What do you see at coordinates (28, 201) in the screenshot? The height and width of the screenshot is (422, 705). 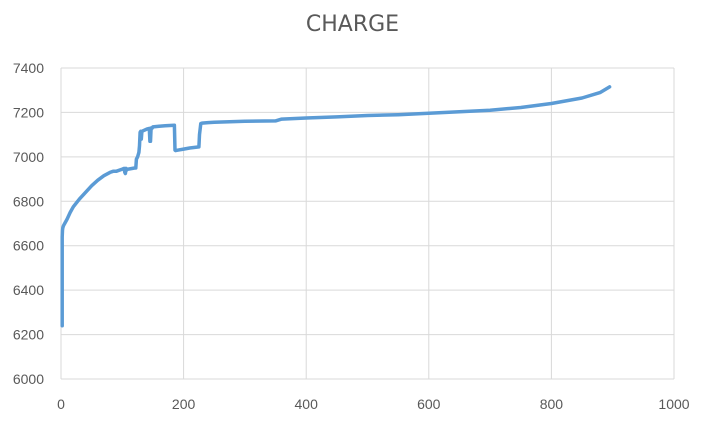 I see `y-tick-label: 6800` at bounding box center [28, 201].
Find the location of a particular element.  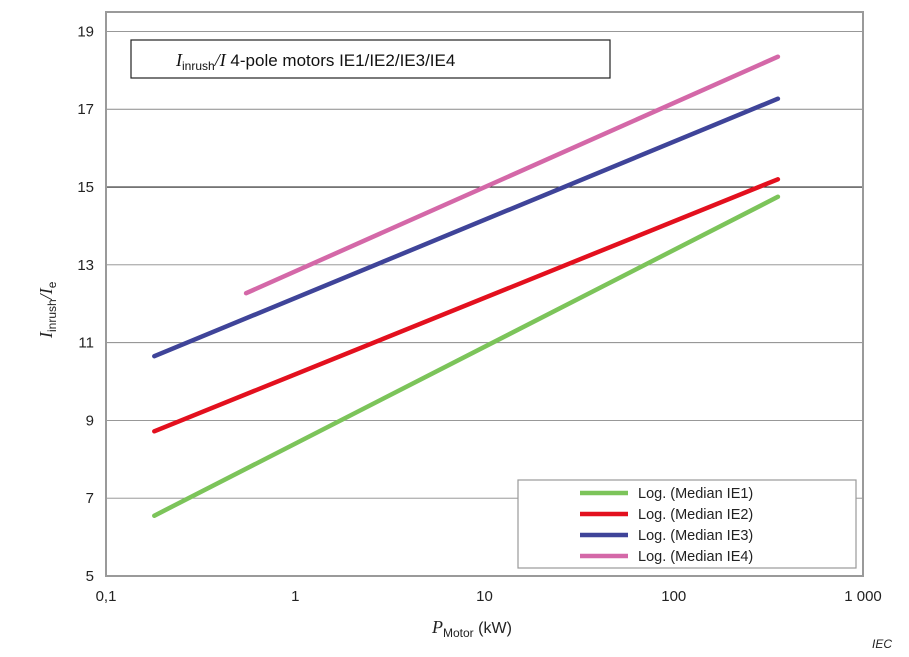

legend-label: Log. (Median IE3) is located at coordinates (696, 536).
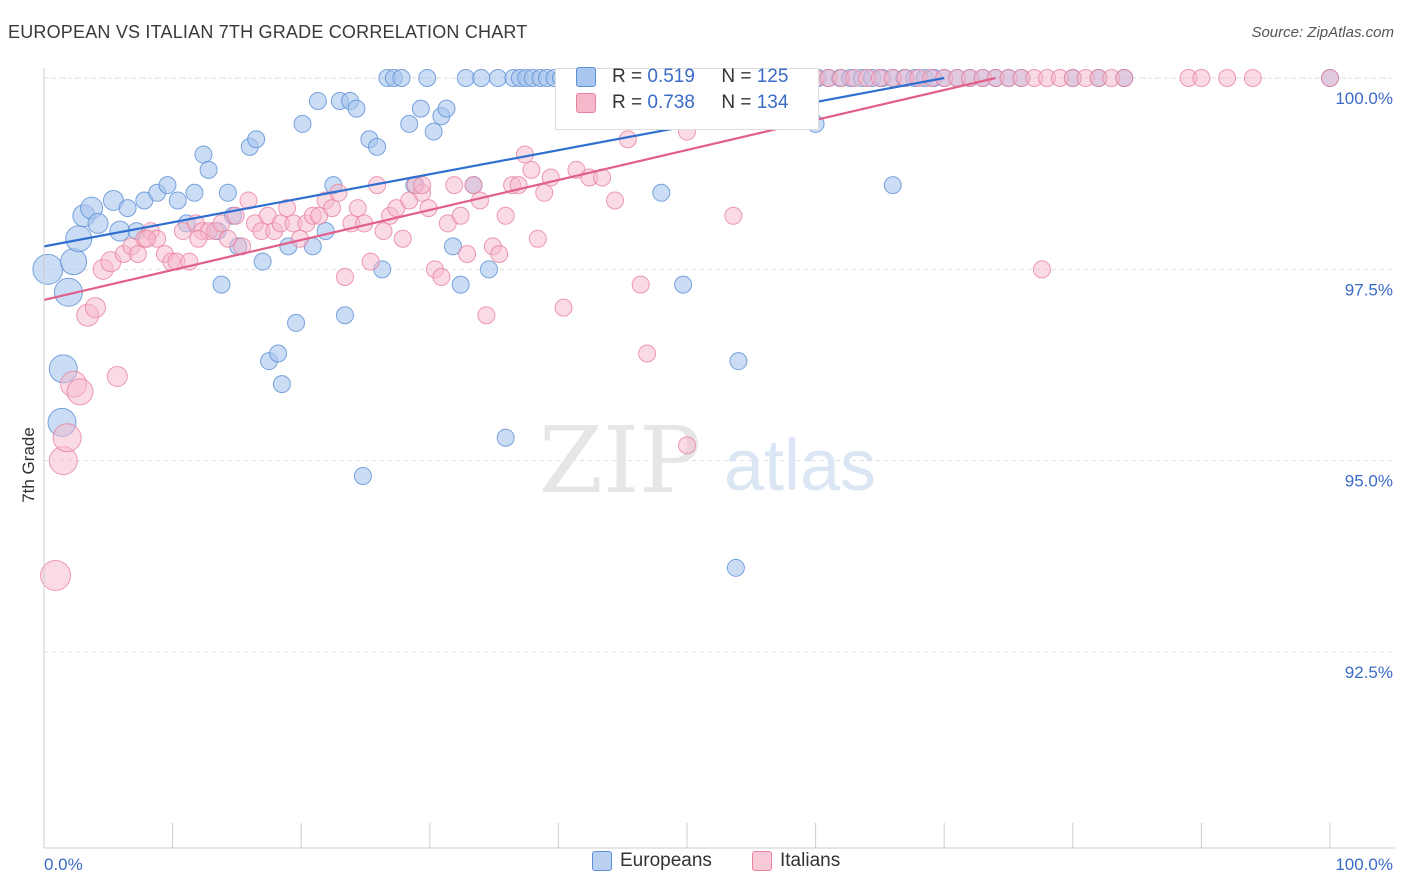 The width and height of the screenshot is (1406, 892). Describe the element at coordinates (800, 466) in the screenshot. I see `watermark-atlas: atlas` at that location.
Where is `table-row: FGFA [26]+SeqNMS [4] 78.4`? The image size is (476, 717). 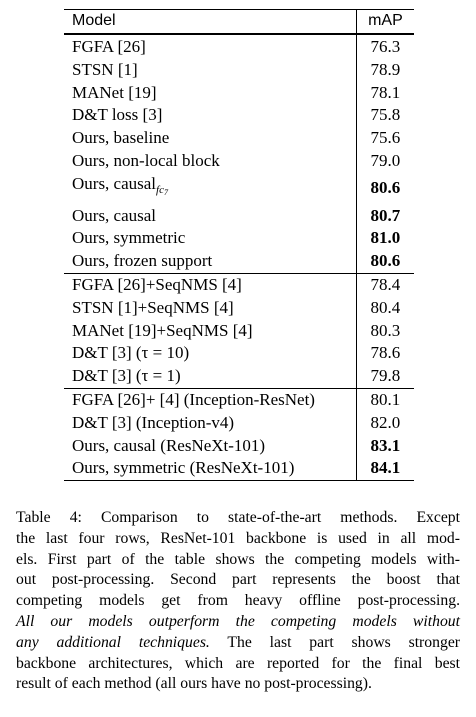 table-row: FGFA [26]+SeqNMS [4] 78.4 is located at coordinates (239, 284).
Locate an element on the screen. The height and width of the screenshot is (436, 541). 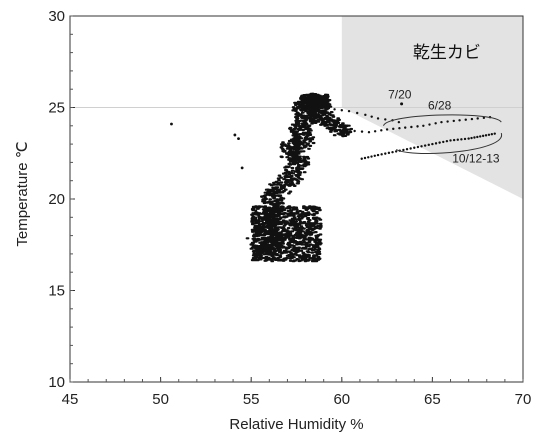
x-tick-label: 50 is located at coordinates (160, 400).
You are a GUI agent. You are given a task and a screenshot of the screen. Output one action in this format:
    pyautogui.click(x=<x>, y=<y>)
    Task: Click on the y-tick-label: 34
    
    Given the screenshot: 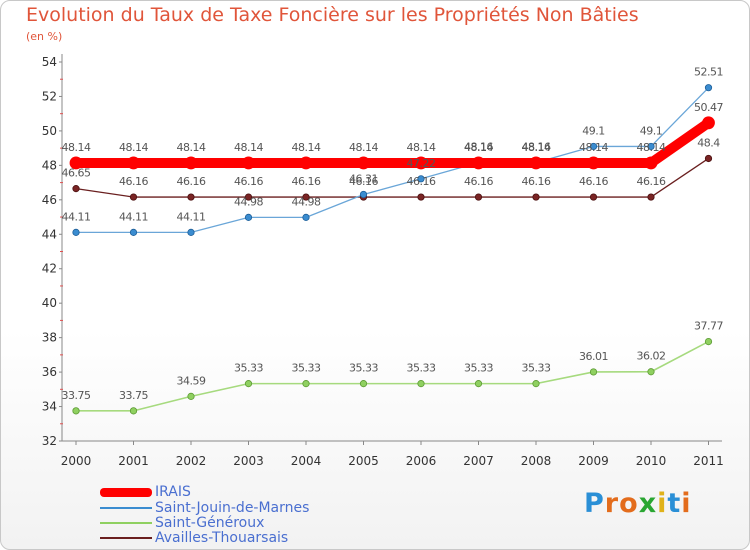 What is the action you would take?
    pyautogui.click(x=50, y=407)
    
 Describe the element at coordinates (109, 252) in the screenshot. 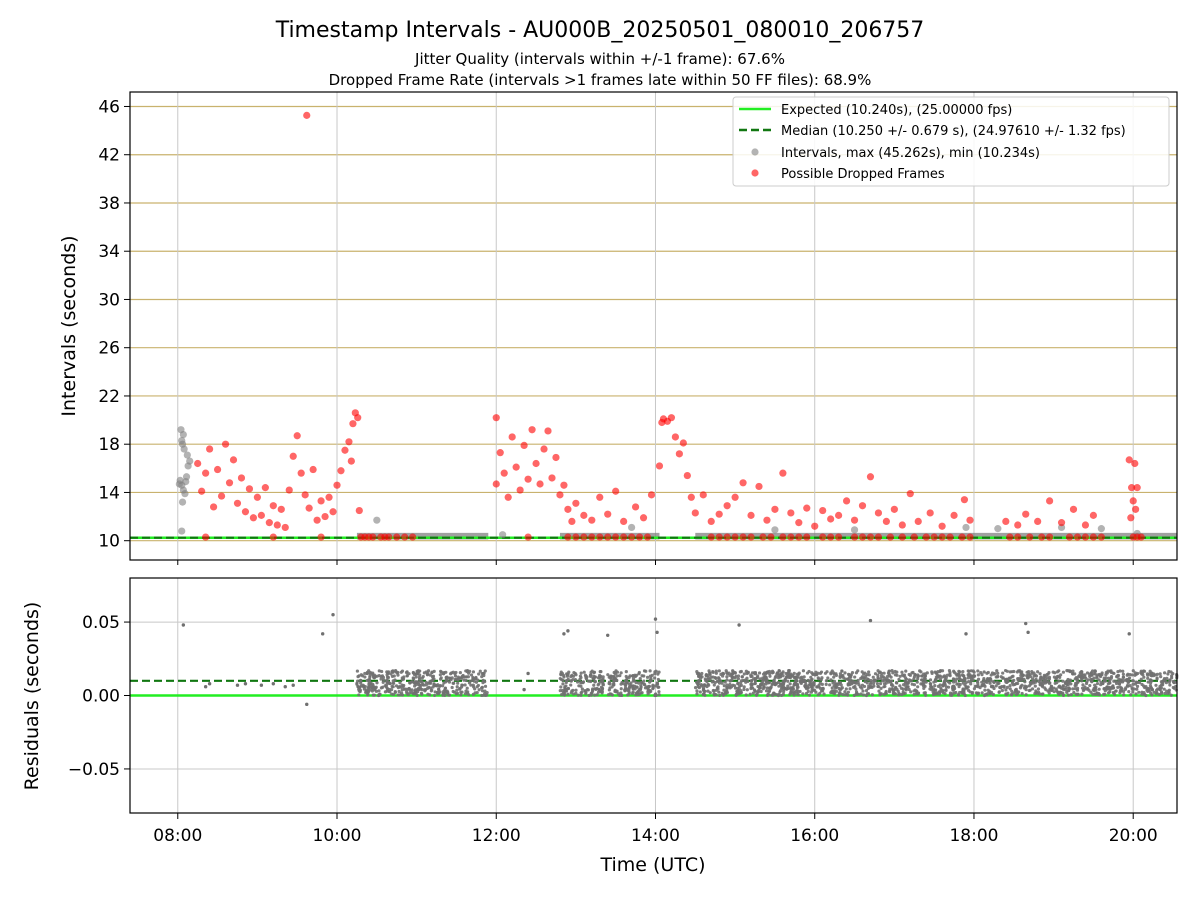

+ + +

> [Exercise prompt]
Can you rewrite the stretch of the records from the line containing "Locate an element" through the line containing "x-tick-label: 50 is" with "element" renamed to "item", keeping everything else the same? Return only those lines, without the pictures.

> [Output for this task]
Locate an item on the screen. The height and width of the screenshot is (436, 541). 
x-tick-label: 50 is located at coordinates (160, 400).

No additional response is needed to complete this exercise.